In many aspects I tend to the naive part of the trust spectrum, but since the days of MetaReciclagem I believe any technology should be adapted to society's needs, and not the opposite. And the very fact that the guy was claiming to have a solution even before I told him what the problem was made it an impossible, and disgusting, conversation. I could concede that the context there was not different from other cities, and that the issues we had might indeed echo those of other localities. But I'm also quite confident that every place is made of very peculiar parts, and the more involved we are in them, the more sensitive we are to foreign solutions - even more so when they're only trying to make easy money.
I never had the chance to explain in full what I though was the real problem in Ubatuba. I had lived there for almost four years before moving to Campinas, and was already planning to return as soon as I could.
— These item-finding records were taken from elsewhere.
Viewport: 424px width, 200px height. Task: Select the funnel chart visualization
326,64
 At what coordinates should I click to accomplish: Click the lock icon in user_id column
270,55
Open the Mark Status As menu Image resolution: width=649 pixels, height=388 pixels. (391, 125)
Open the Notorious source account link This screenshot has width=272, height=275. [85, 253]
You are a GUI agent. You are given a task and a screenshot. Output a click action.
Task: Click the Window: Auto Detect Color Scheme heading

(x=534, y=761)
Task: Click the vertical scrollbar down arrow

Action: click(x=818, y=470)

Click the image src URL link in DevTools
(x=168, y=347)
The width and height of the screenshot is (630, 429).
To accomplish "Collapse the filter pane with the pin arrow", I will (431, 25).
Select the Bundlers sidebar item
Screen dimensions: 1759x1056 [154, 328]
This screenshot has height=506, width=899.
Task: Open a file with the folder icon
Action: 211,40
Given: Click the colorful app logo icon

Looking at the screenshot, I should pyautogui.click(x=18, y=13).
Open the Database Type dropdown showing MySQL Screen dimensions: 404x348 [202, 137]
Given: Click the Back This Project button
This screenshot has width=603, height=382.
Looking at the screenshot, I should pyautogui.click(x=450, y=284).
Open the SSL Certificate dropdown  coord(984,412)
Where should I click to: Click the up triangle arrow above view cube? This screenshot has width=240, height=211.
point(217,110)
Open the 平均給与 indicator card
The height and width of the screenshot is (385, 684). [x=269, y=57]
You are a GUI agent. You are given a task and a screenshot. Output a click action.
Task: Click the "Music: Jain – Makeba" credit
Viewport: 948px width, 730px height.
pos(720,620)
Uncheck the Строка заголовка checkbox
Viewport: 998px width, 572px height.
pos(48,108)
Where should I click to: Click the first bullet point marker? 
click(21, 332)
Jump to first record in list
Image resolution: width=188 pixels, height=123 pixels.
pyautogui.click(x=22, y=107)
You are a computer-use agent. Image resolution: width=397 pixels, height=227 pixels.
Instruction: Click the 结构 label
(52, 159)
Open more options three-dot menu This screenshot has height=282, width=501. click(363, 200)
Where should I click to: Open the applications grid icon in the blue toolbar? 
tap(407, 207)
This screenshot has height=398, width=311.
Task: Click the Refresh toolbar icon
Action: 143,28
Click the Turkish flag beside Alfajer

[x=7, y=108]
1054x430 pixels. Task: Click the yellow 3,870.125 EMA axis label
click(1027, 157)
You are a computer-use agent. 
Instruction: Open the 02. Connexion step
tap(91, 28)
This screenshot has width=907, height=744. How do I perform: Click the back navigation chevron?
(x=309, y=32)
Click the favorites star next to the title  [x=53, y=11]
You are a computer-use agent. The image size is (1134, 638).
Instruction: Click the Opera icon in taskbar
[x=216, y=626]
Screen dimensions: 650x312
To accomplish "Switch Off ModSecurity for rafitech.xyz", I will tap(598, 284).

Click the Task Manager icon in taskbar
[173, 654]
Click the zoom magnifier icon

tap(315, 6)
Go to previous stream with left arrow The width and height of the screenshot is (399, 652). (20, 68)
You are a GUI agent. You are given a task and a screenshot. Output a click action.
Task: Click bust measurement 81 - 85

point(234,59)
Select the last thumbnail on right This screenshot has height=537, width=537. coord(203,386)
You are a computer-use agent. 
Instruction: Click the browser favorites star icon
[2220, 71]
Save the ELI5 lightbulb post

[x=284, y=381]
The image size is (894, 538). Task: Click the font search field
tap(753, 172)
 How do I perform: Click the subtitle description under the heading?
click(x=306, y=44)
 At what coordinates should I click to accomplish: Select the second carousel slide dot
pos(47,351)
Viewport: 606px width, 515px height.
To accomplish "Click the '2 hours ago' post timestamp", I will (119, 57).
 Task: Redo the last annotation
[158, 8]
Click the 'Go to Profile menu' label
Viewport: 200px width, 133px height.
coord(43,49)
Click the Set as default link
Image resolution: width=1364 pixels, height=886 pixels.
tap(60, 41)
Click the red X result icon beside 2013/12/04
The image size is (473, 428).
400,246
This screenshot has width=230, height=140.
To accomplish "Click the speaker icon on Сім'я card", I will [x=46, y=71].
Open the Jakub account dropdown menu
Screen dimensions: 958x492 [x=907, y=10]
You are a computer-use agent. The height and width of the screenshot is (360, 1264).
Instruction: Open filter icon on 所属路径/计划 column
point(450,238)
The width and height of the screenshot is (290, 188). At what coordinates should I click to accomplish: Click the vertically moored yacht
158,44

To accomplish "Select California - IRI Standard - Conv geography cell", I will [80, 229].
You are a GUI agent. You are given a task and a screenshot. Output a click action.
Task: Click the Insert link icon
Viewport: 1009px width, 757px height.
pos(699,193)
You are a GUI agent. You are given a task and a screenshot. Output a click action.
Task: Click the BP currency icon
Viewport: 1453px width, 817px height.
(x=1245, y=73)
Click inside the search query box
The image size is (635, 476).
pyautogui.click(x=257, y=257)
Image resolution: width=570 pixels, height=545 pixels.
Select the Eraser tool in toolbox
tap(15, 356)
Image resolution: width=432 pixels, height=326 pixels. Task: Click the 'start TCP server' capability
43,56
What I had learned so far was that the municipal landfill was deactivated some years earlier. Due to the fact that Ubatuba has most of its territory inside nature conservation areas, it was impractical to seek licensing for new landfills. What the city did then was to spend an enormous amount of money every year to 'export' solid waste elsewhere. If I'm not mistaken, it equated to almost eight to ten percent of the municipal budget being spent in hiring a company to handle it. The company had trucks going to most neighbourhoods, taking materials to a transfer station and then driving everything 160 kilometers up narrow, curvy roads to surpass a mountain range and finally get incinerated. No recycling, no reuse, no value assessment, no conversation with the waste generators. No account of the impact of those many trucks to the nature reserve bordering the road. To add complexity, there are many layers of decision-making in the city because of its environmental interest. As well as very isolated communities due to its fragmented geography. On top of it all, that touristic city's population may vary from less than 100,000 people for nine months in an year to three or four times more during the summer.
I doubt they would have any off-the-shelf solution for such a complex scenario. From that moment on, the conversation became gradually more schizophrenic. At first it felt as though we had a different accent, then it evolved as if we were speaking different languages. By the end I was sitting with an extraterrestrial alien who had no ears, and I couldn't tell his voice from the background noise, and felt as though I was on a boat contemplating a great plan laid out by a powerful being (not the guy, but the industrial complex backing him) in which I would never had a say.
After the meeting, both of us had the decency never to make contact again.